(Element lookup records)
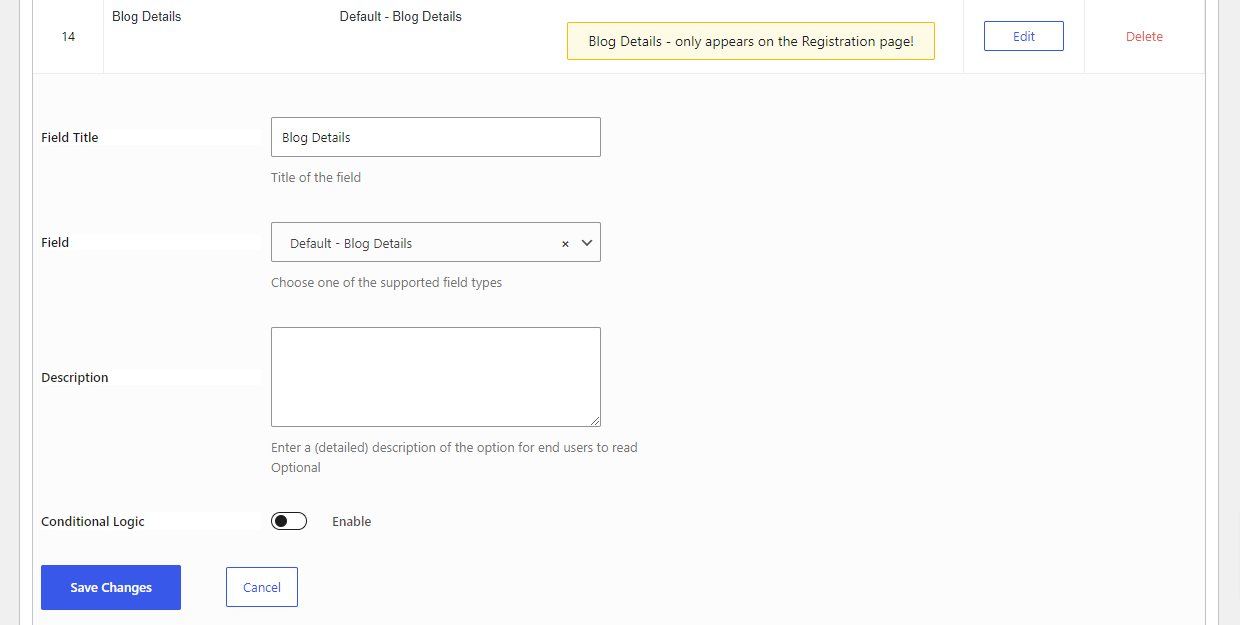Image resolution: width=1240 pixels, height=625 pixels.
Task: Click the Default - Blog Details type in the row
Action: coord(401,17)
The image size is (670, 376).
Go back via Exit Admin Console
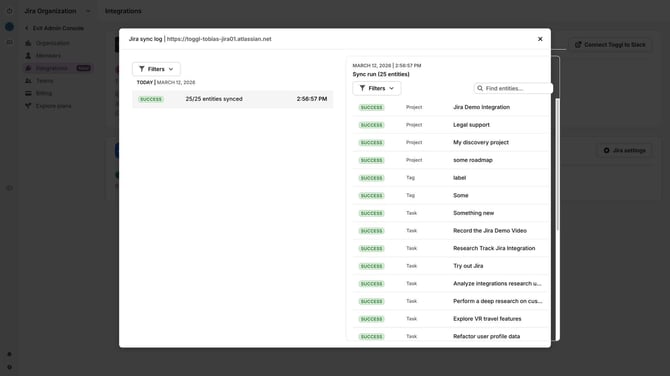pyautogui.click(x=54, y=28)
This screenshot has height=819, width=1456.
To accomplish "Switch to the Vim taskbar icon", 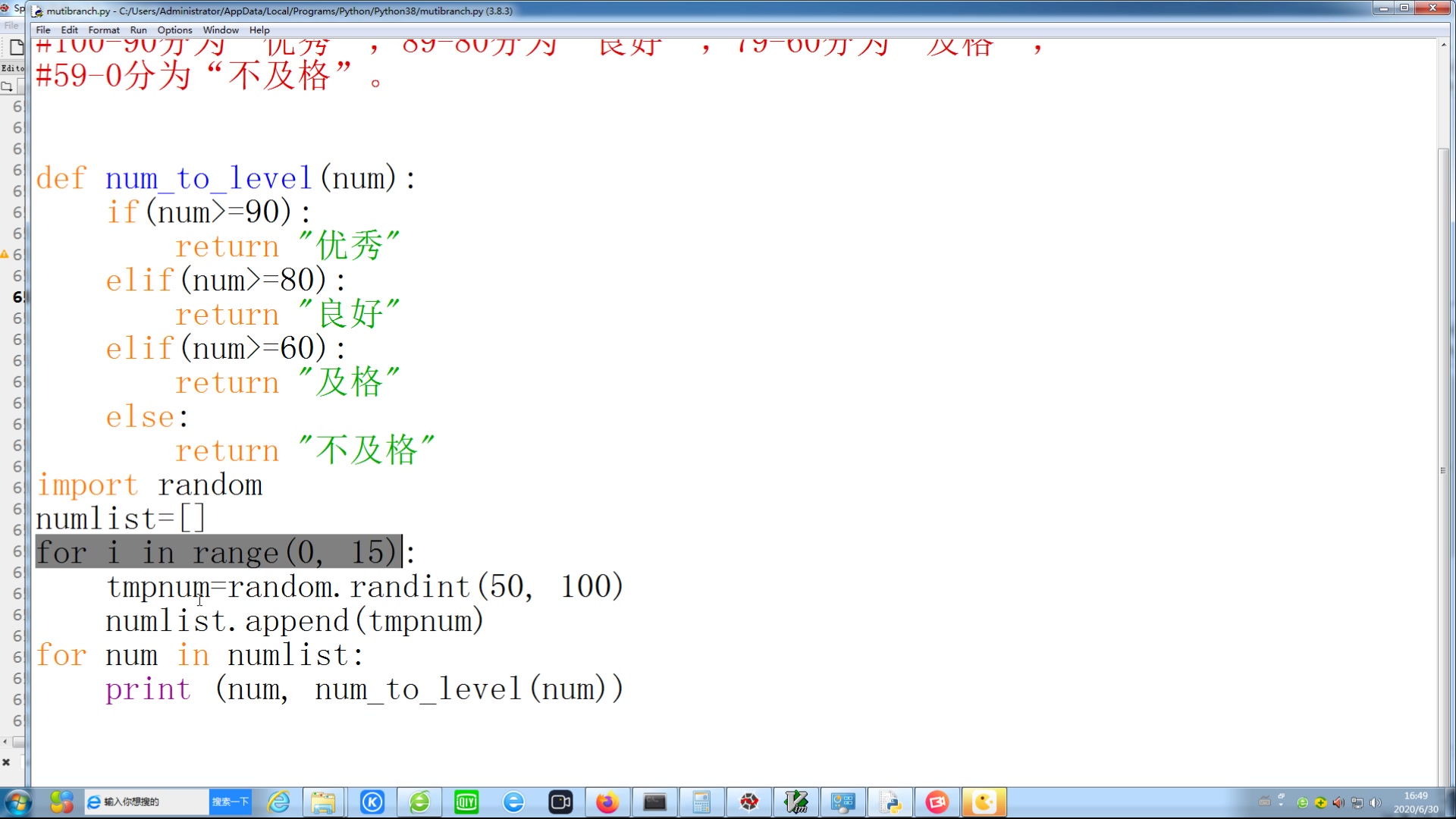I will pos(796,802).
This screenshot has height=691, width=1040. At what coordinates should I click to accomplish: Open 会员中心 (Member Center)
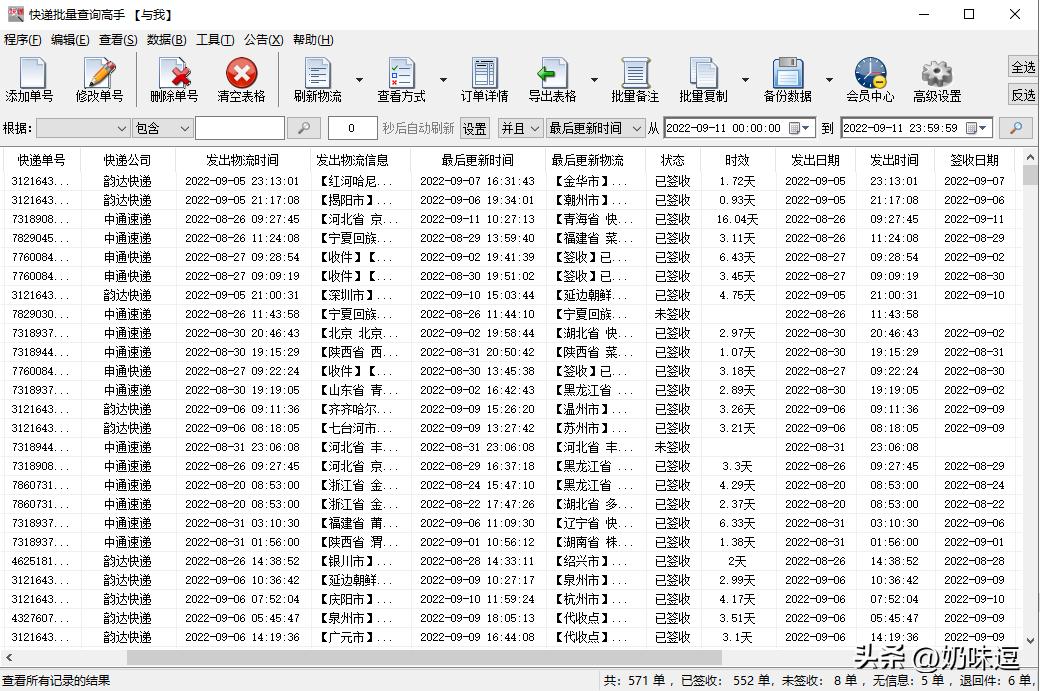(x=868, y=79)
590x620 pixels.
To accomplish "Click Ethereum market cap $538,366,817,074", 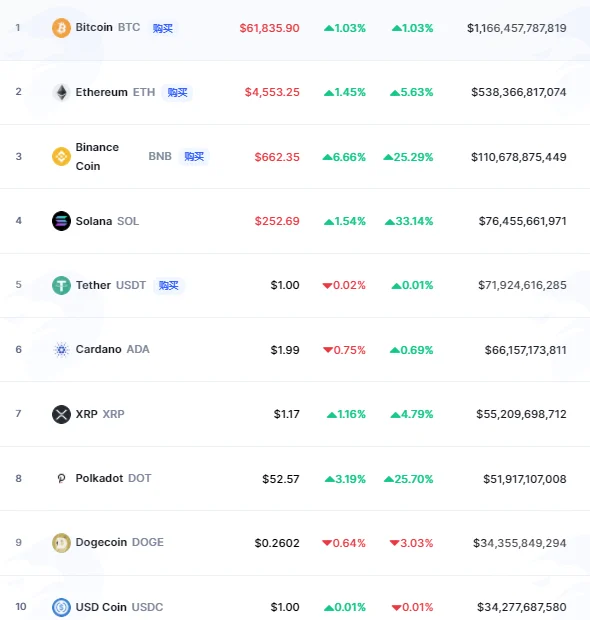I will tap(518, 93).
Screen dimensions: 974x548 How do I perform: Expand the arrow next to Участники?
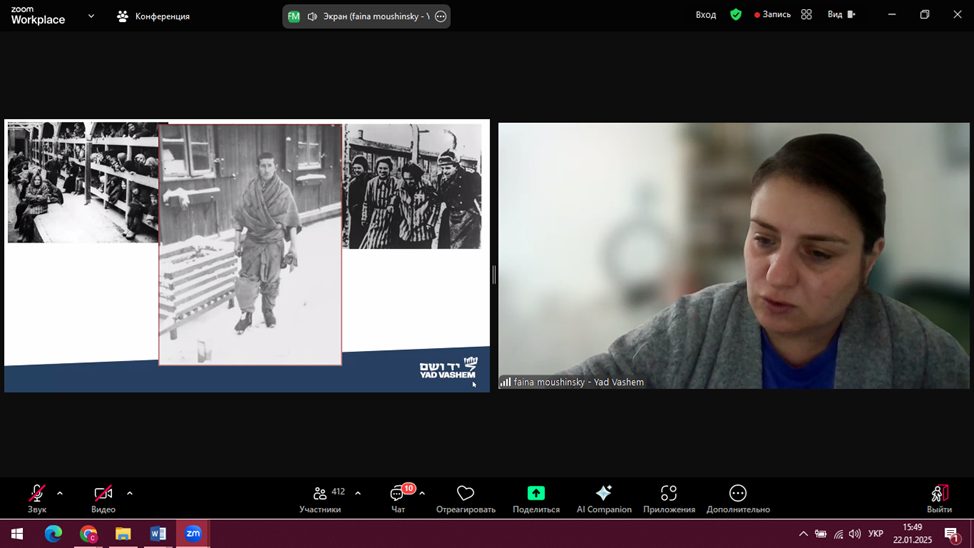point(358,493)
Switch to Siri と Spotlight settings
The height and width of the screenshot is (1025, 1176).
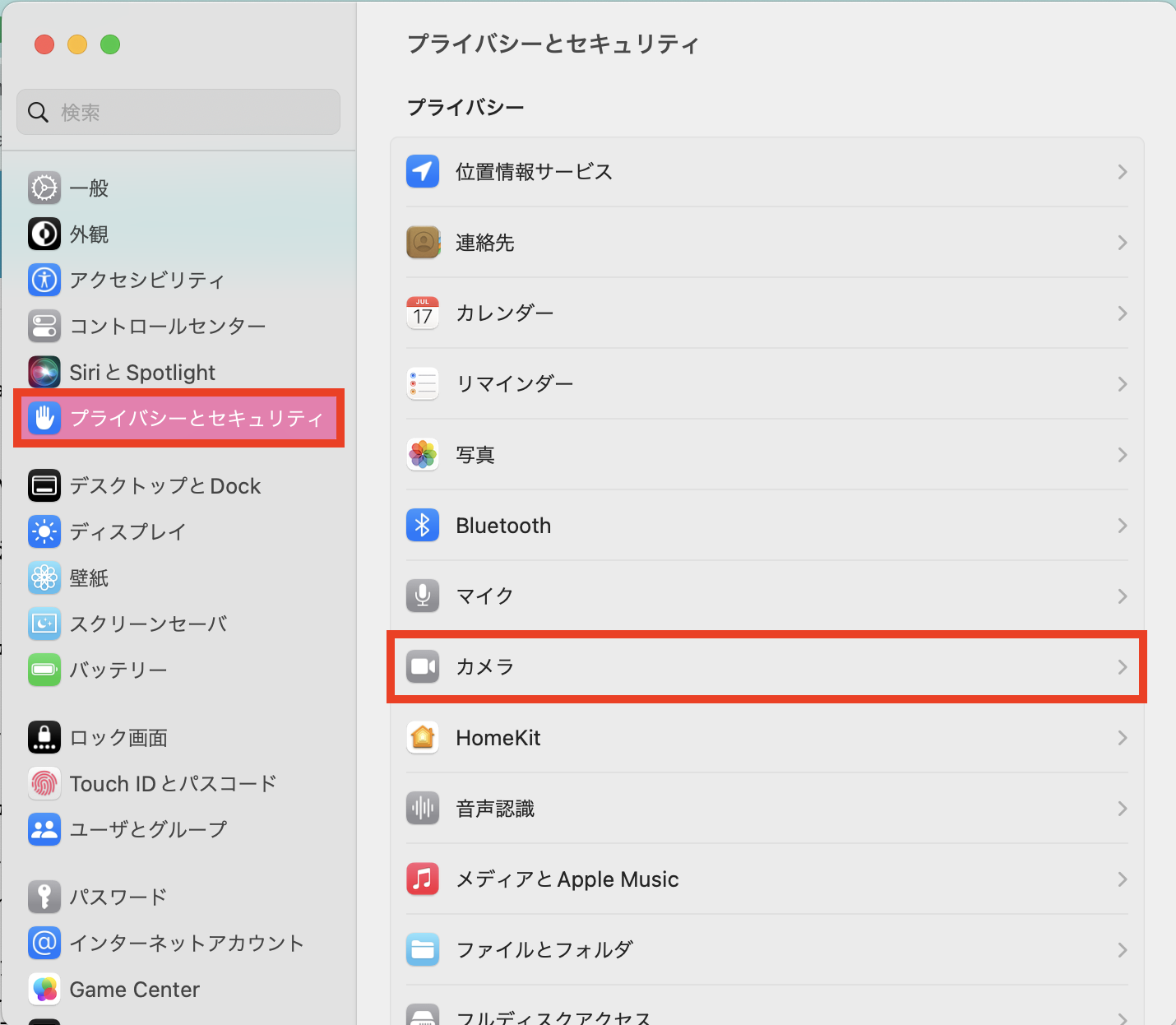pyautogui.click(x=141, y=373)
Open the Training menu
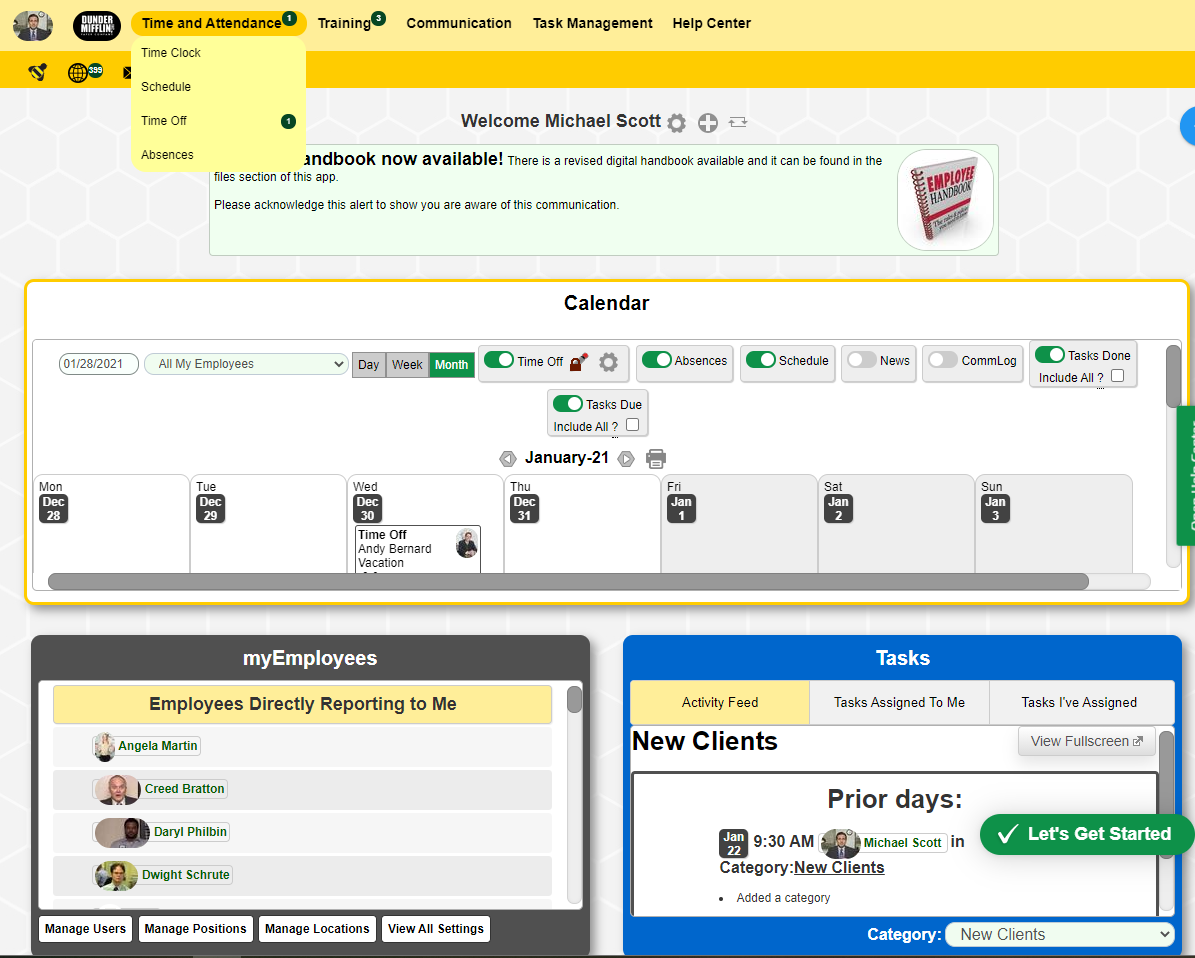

» **WHAT NEEDS TO BE DONE**
Find each line in the listing above that contains the string "Open" and copy those lines out. Letter case matters.

» **SOLUTION FOR THIS EXERCISE**
This screenshot has height=691, width=1040. At what coordinates should I click to accomplish: Open 会员中心 (Member Center)
Open the Training menu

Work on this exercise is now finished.